Menyulap lubang raksasa
Ketika mulai menetap di Tod Inlet, keluarga Butchart sudah mempunyai dua putri dewasa, Jennie dan Mary.
Kedua putri itu, bahkan setelah menikah, sangat memperhatikan kebun karya orang tuanya.
Dengan cepat rumah keluarga Butchart dikelilingi kebun pribadi.
Di salah satu bagian terdapat Taman Jepang yang dibuat di lereng utara menuju pantai Butchart Cove, teluk kecil di Tod Inlet.
Kapal pesiar Mister Butchart biasanya ditambatkan di sana.
Lapangan rumput luas dibatasi dengan tanaman permanen – tanaman yang tidak perlu diganti setiap tahun - menuju pintu torii merah yang merupakan pintu masuk Taman Jepang.
Ke arah selatan, di antara rumah tinggal dan pabrik semen, ada bekas galian tambang sedalam sekitar 16 m dengan bongkahan batu dan genangan air di sana-sini.
Selama 15 tahun tempat itu menghasilkan batu kapur dan tanah liat untuk bahan semen.
Ketika berdiri di pinggir lubang raksasa itulah rupanya Ny. Butchart mendapat ide cemerlang.
= = = = = = =
■ SOAL ■
Salin kembali seluruh bagian teks tentang kebun keluarga Butchart dari "Lapangan rumput luas" hingga "masuk Taman Jepang.", dengan menukar "Lapangan rumput luas" menjadi "Padang rumput luas".
= = = = = = =
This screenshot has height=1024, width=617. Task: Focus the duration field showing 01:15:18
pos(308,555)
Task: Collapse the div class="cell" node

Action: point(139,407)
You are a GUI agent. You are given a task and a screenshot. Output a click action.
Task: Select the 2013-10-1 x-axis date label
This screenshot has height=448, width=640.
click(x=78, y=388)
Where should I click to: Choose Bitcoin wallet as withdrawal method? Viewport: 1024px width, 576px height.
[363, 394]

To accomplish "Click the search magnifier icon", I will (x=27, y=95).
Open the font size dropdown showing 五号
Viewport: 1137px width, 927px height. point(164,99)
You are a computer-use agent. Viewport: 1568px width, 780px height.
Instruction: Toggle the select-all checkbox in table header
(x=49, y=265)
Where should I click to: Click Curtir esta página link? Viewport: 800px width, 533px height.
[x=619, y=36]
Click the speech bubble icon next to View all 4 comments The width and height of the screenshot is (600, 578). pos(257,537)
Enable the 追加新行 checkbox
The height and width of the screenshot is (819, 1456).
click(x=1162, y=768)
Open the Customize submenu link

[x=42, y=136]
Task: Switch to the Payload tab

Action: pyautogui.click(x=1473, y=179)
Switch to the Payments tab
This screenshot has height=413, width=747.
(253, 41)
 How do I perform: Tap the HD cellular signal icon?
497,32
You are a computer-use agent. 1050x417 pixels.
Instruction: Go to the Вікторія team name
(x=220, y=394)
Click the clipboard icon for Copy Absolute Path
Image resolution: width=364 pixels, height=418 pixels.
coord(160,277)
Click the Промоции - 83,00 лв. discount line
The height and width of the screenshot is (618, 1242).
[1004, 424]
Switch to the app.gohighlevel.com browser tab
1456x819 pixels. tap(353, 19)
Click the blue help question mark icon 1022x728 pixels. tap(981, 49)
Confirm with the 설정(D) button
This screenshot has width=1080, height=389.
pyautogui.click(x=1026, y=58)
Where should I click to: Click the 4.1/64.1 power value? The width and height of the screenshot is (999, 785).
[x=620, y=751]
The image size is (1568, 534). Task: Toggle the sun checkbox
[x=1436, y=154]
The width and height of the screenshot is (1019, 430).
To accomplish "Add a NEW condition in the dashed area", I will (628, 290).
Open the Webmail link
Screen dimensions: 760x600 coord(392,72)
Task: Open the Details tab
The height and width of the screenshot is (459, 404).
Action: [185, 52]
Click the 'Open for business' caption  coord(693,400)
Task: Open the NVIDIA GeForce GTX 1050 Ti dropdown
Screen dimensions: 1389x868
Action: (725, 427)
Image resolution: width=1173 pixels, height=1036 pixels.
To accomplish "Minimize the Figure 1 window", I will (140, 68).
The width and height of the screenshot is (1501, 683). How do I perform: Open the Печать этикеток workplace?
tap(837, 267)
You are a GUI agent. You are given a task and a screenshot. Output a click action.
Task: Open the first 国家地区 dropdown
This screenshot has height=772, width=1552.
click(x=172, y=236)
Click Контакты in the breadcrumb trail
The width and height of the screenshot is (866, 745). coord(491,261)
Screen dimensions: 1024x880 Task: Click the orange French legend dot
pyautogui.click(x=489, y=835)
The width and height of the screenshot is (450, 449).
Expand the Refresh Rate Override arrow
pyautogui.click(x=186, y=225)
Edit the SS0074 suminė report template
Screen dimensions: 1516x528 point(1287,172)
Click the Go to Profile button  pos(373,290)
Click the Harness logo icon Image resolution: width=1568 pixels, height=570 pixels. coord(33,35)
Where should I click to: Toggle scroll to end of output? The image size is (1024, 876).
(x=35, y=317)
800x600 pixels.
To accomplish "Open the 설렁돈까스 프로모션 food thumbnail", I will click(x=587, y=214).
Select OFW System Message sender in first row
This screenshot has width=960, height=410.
= = = = = = =
■ JAWABAN LATIHAN ■
Padang rumput luas dibatasi dengan tanaman permanen – tanaman yang tidak perlu diganti setiap tahun - menuju pintu torii merah yang merupakan pintu masuk Taman Jepang.